La force excessive est facile à établir. La Cour suprême a jugé que le gouvernement doit présenter des preuves que l’action de l’officier en tirant pour tuer Babbitt était  » excessive par rapport  » à un objectif légitime du gouvernement. Kingsley v. Hendrickson, 135 S. Ct. 2466, 2473-2474 (2015). Il s’agit d’une norme objective – la force doit être objectivement déraisonnable lorsqu’elle est considérée du point de vue d’un agent raisonnable sur les lieux. Ici, Babbitt n’était pas armée, elle grimpait par une fenêtre et n’attaquait personne. En réponse, elle est abattue et tuée. Facilement excessif.

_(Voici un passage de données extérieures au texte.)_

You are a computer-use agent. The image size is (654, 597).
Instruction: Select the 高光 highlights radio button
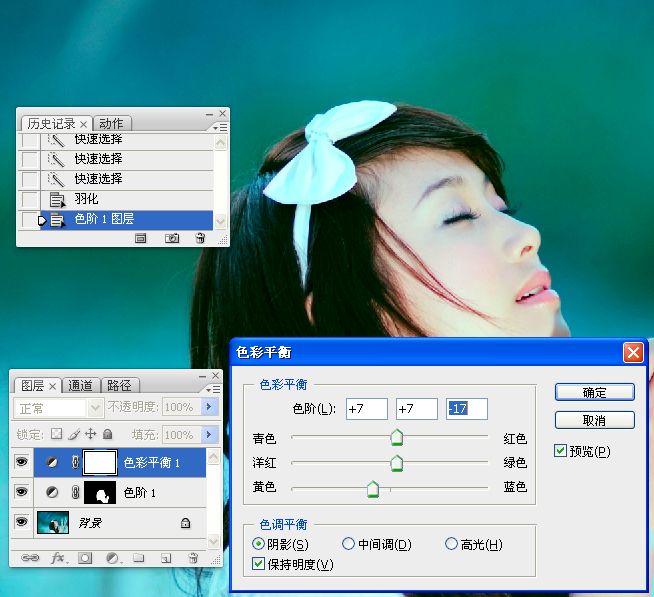coord(451,544)
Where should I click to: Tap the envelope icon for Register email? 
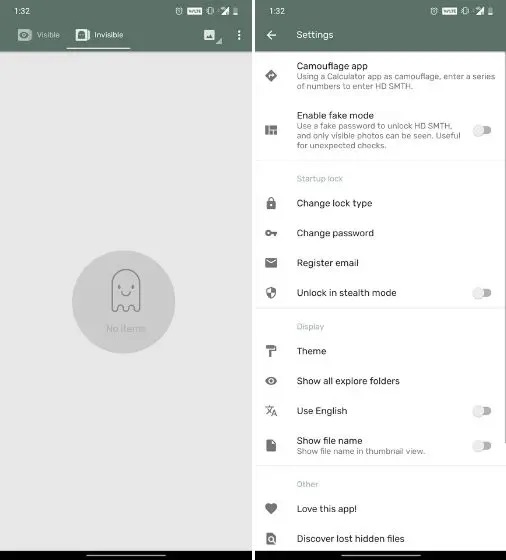(271, 263)
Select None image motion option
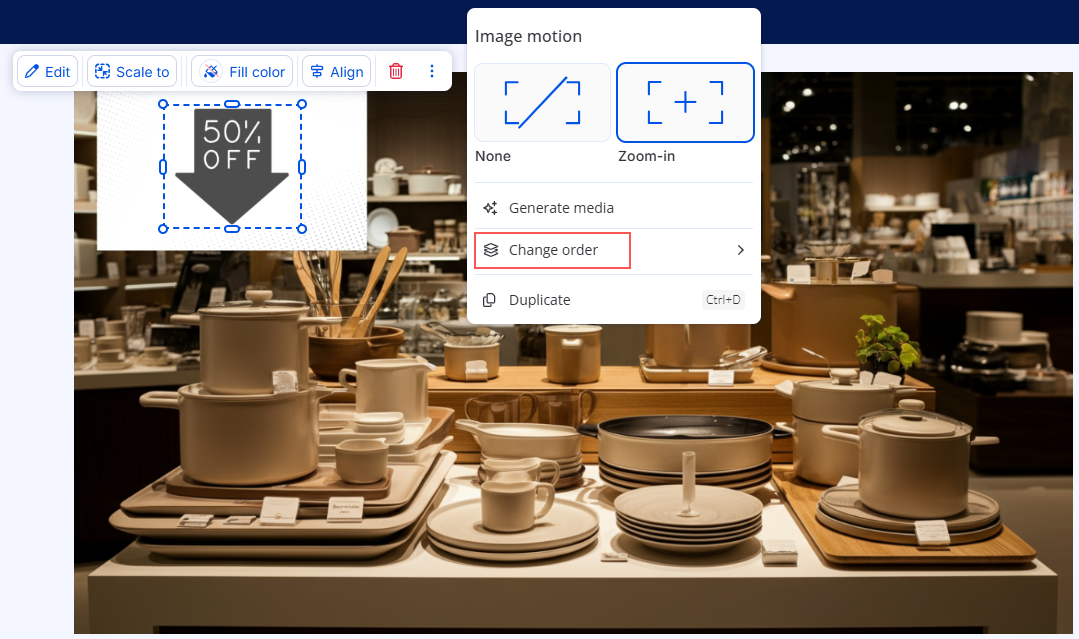The height and width of the screenshot is (639, 1079). pyautogui.click(x=542, y=103)
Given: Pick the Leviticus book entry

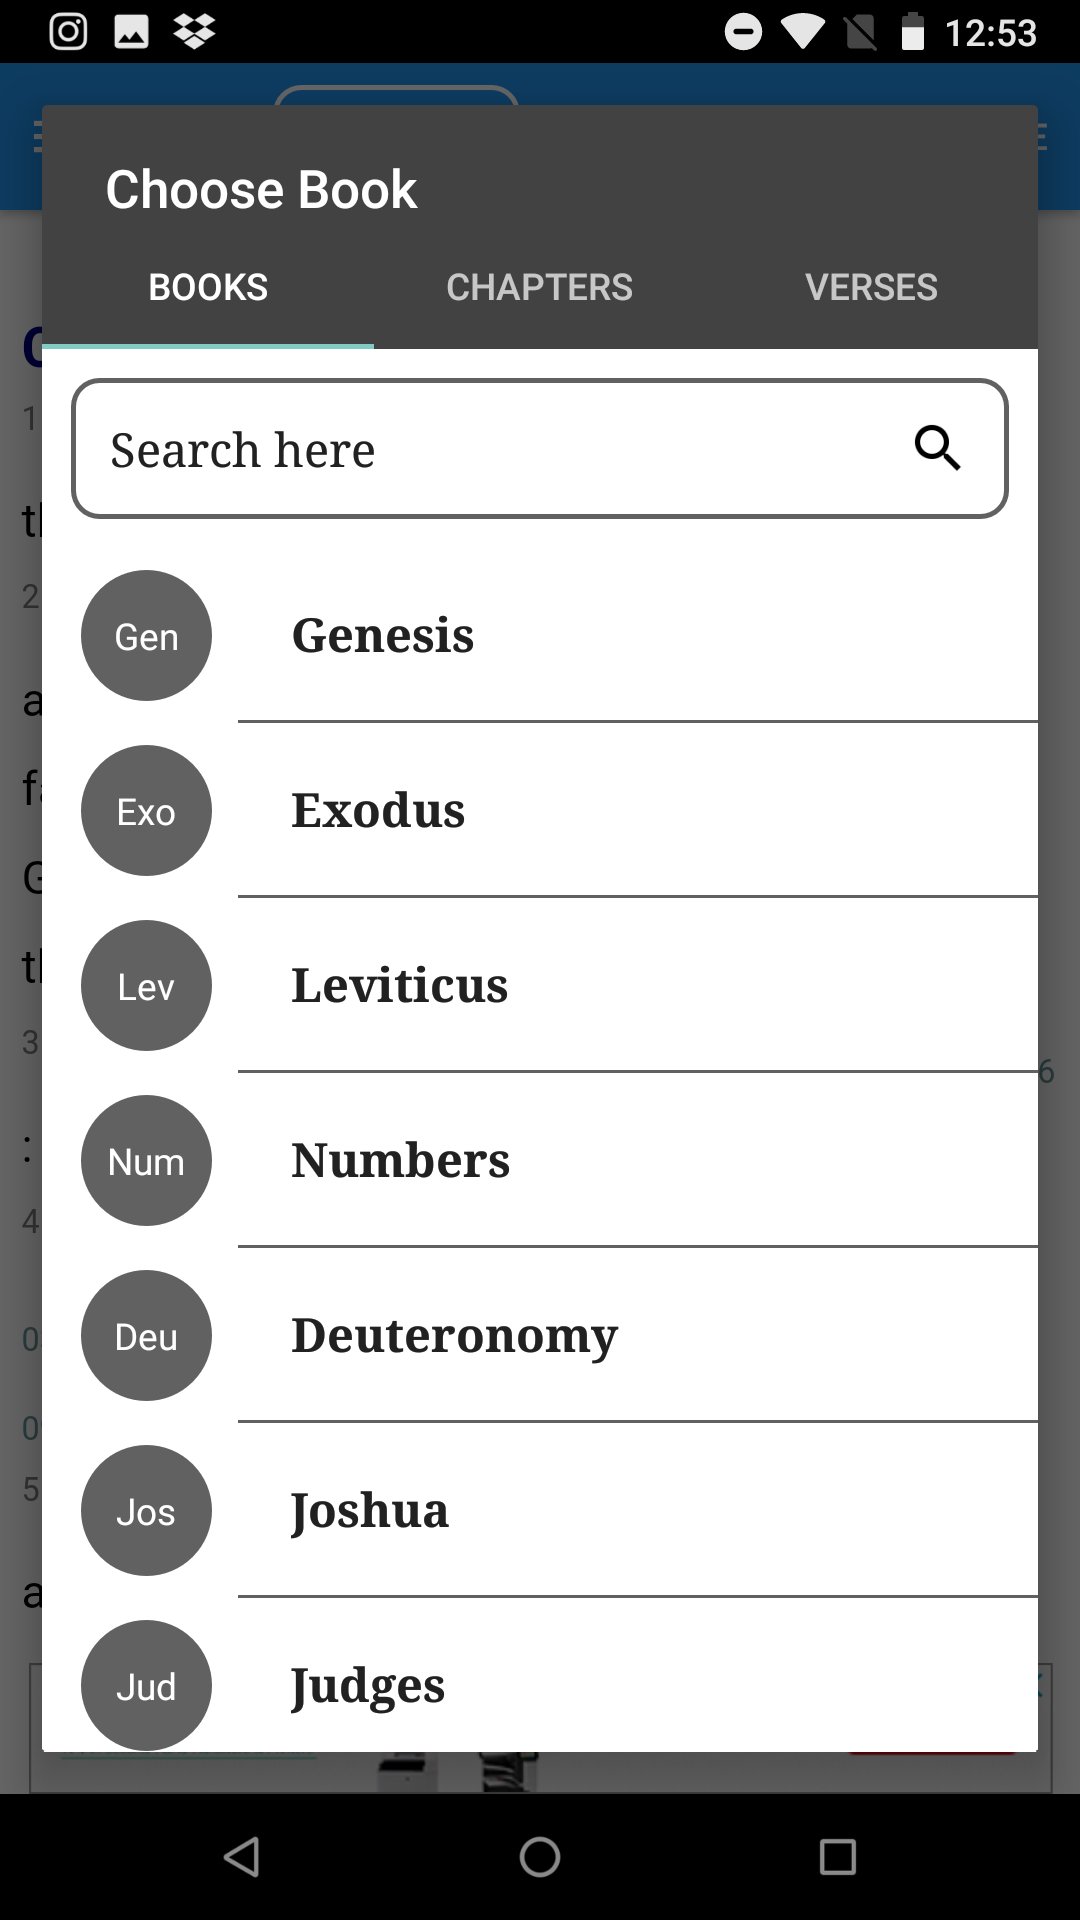Looking at the screenshot, I should point(399,986).
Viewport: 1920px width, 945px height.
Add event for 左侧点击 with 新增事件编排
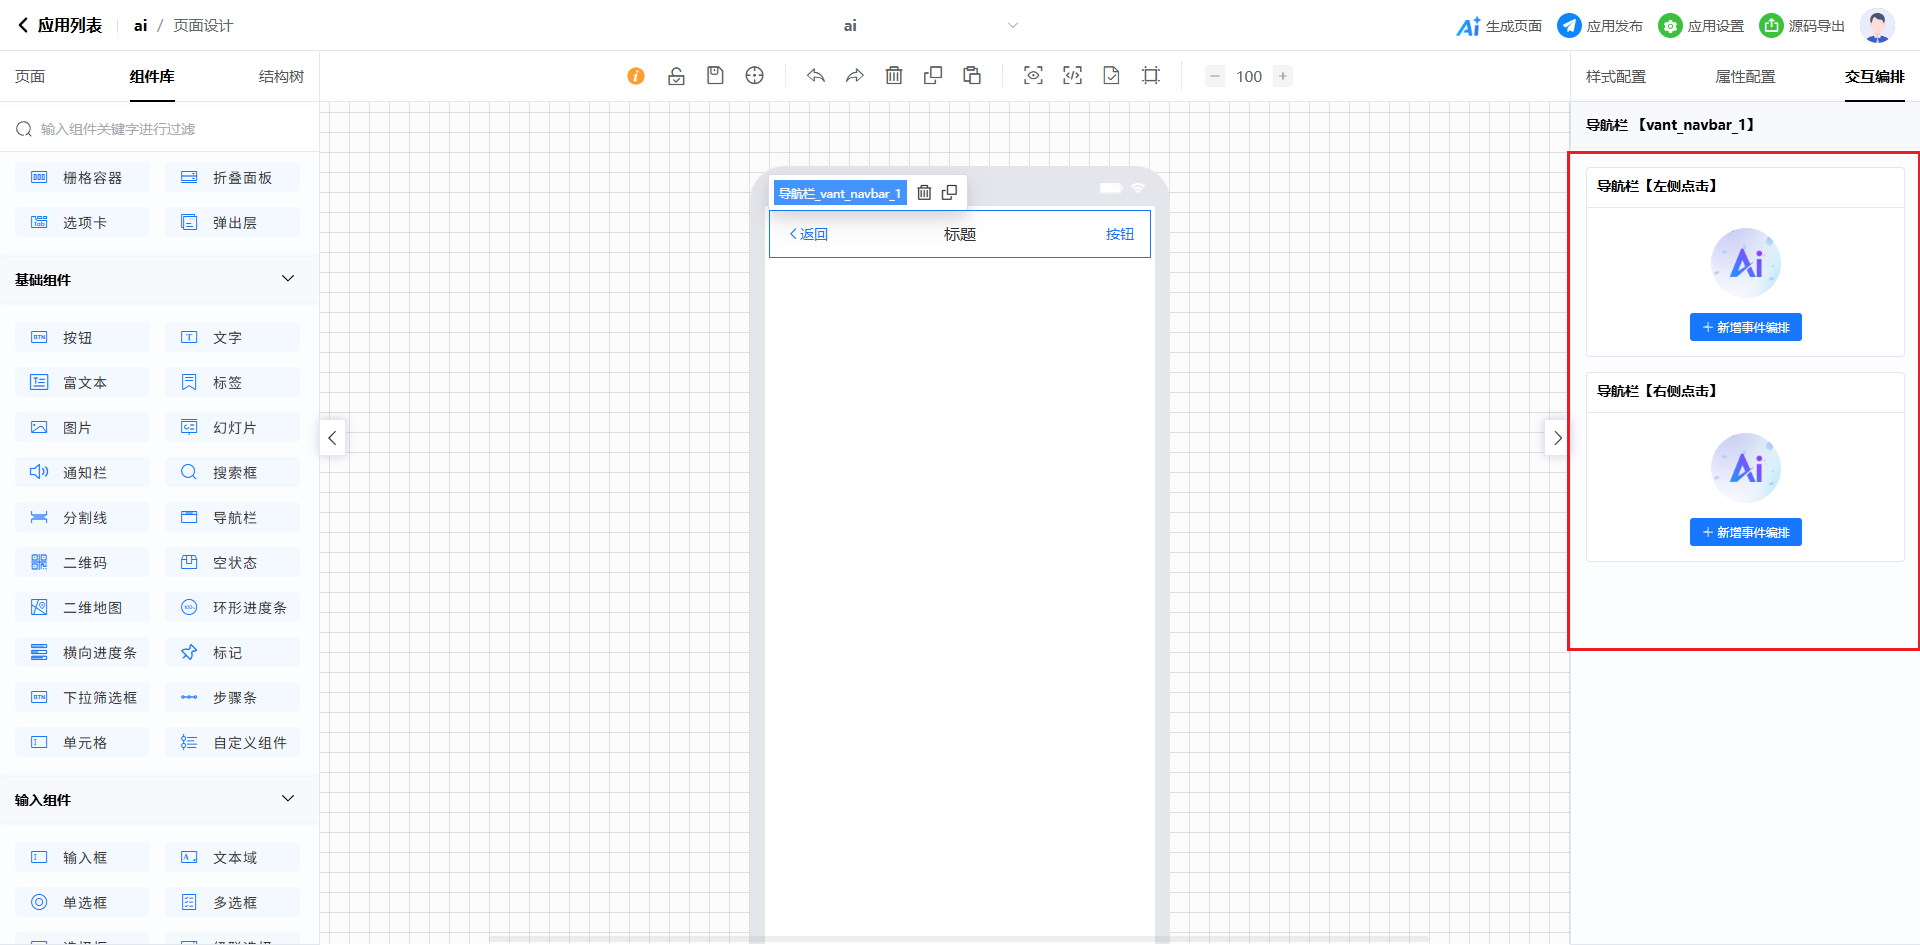click(1745, 328)
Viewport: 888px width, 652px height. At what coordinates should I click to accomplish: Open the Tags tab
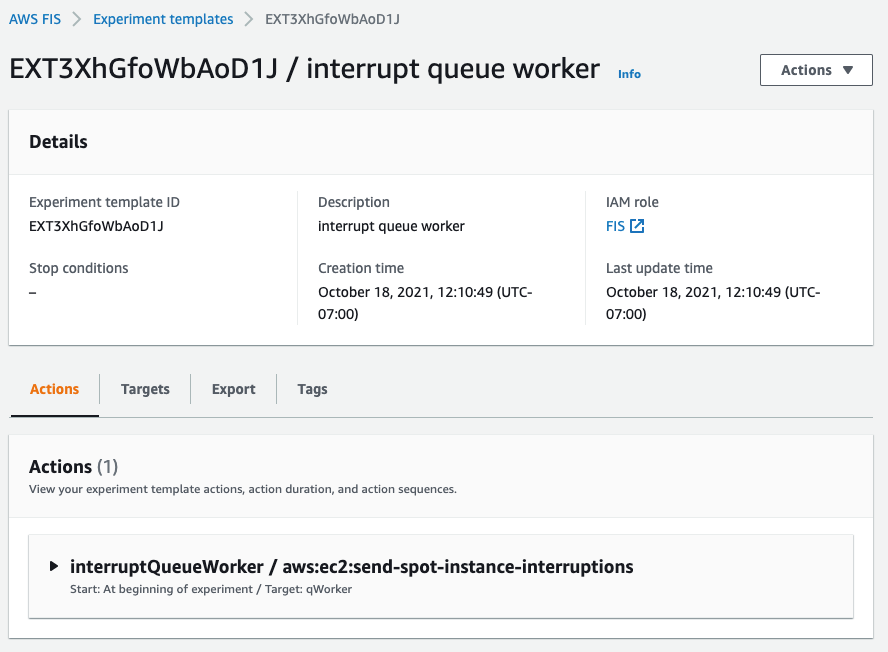pyautogui.click(x=312, y=389)
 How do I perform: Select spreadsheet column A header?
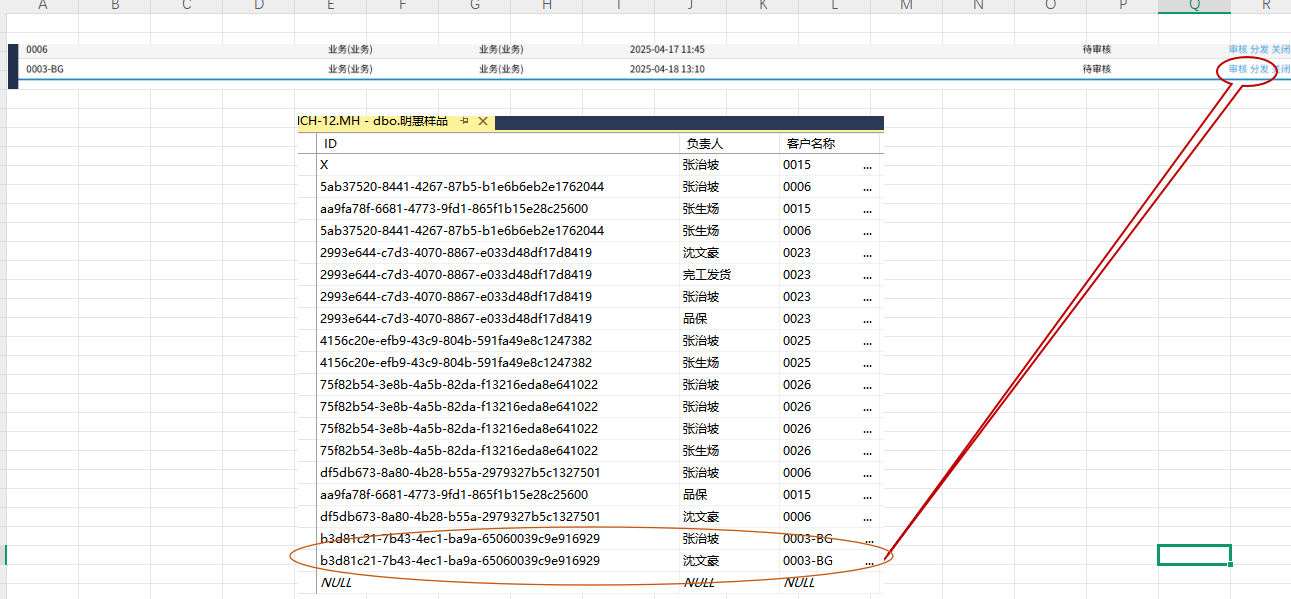42,6
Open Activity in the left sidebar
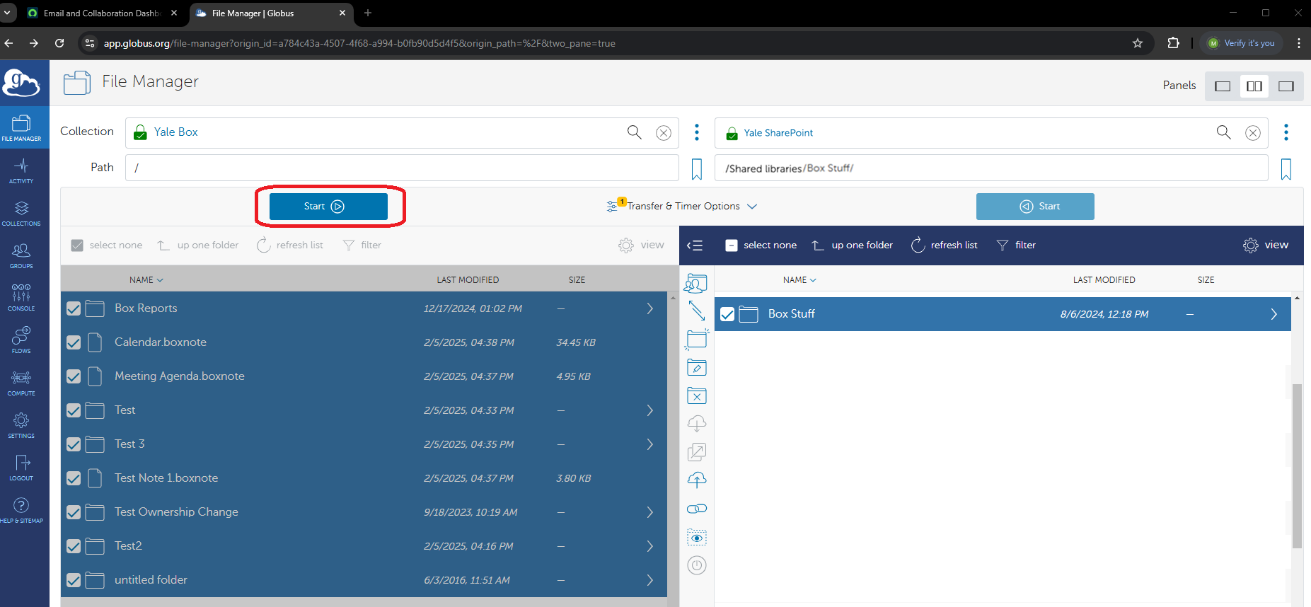Screen dimensions: 1311x607 [x=20, y=170]
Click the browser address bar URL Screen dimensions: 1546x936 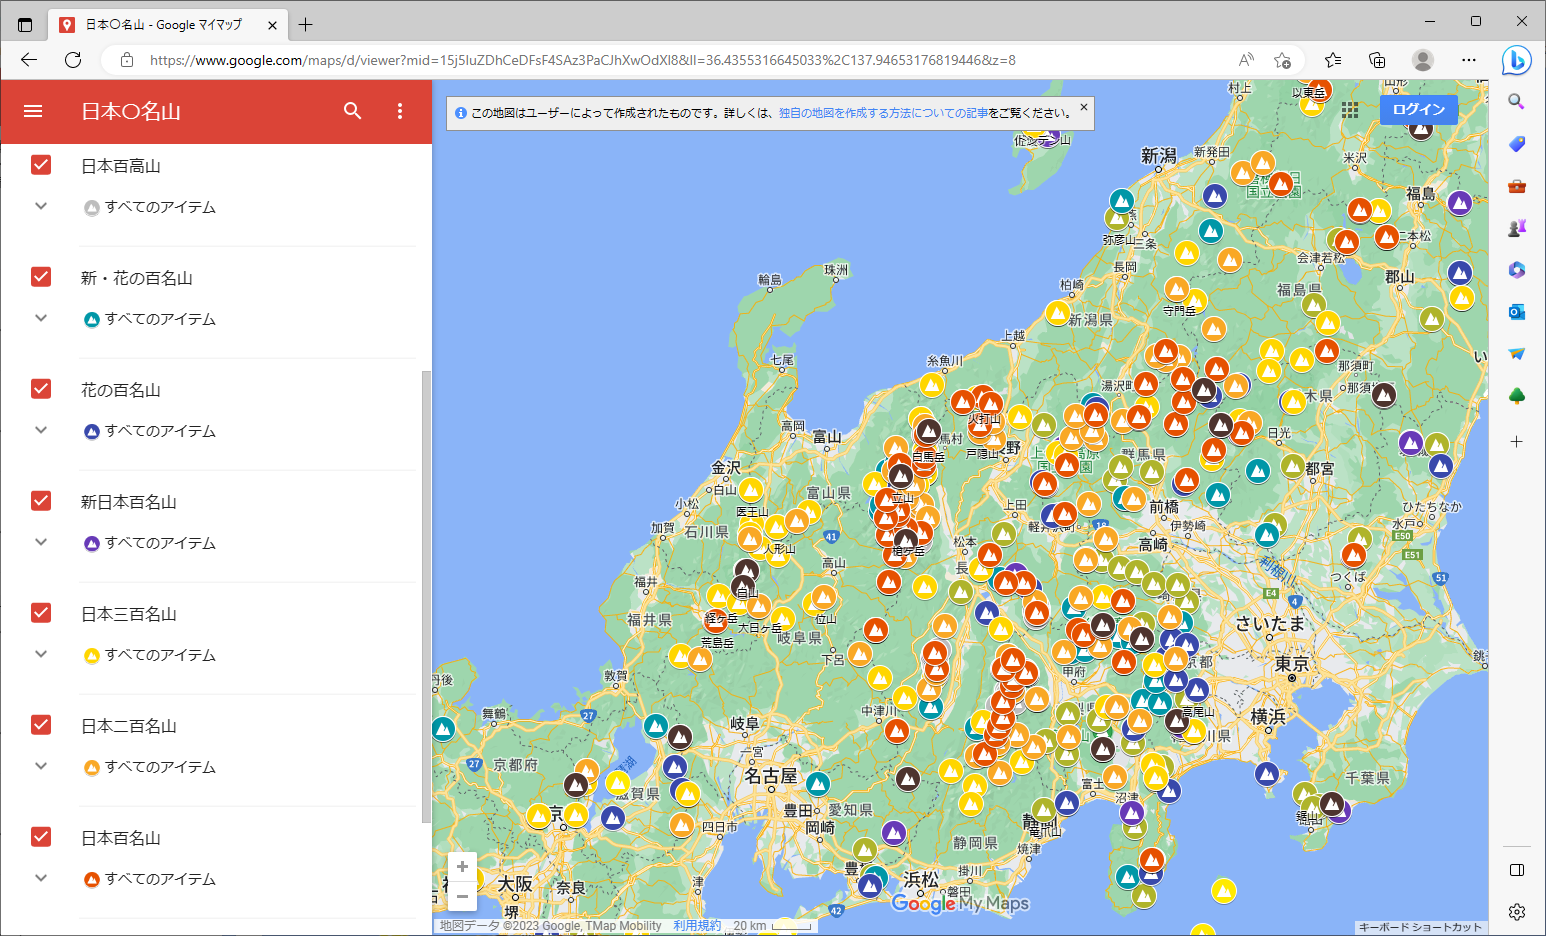tap(580, 60)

Cela nous amène au mot « délibérément ».

Nous avons de sérieux doutes sur la position du DOJ selon laquelle il n’y avait « aucune preuve » pour établir au-delà d’un doute raisonnable que l’officier a délibérément violé la section 242. En premier lieu, le communiqué de presse du DOJ néglige de mentionner si l’officier a utilisé une force excessive, au lieu de passer directement à une analyse de l’intentionnalité. Nous pensons que cela révèle leur intention d’adoucir le coup du communiqué de presse.

En ce qui concerne l’intentionnalité, le 18 U.S.C. s’applique « lorsque le défendeur comprend qu’il porte atteinte de manière injustifiée à un intérêt légalement protégé, ou qu’il agit au mépris de la loi ». Toutefois, il n’est pas nécessaire que le défendeur ait « pensé en termes constitutionnels », tant que son « objectif n’était pas d’appliquer une loi locale mais de priver un citoyen d’un droit et que ce droit était protégé par la Constitution ». Screws v. United States, 325 U.S. 91, 106 (1945).

Ici, le DOJ exagère – et au pire, ment – sur sa « charge de la volonté ». Nous doutons que le DOJ ne puisse pas prouver l’intentionnalité dans ce cas.

En fait, le DOJ a engagé des poursuites au titre de la section 242 avec des faits moins flagrants.

Comme le DOJ l’a fait valoir dans d’autres affaires, la formation antérieure de l’officier sur l’usage de la force pourrait être considérée « comme une preuve que sa conduite était délibérée ». Devons-nous penser que cet officier n’a pas reçu de formation sur le moment où la force devient excessive ?

Dans une autre affaire, le ministère de la Justice a soutenu devant la cour d’appel du quatrième circuit que pour établir le caractère délibéré, le jury devait conclure que le défendeur avait l’intention d’utiliser une force supérieure à ce qui était raisonnable dans les circonstances, c’est-à-dire une force qui violait les droits bien établis de la victime en tant que détenu avant jugement.

Qu’est-ce qui rend l’affaire Babbitt différente ? La victime et le lieu.

Cette affaire aurait dû passer devant le jury. Si ce meurtre avait eu lieu au Minnesota ou à Chicago, les résultats auraient été différents.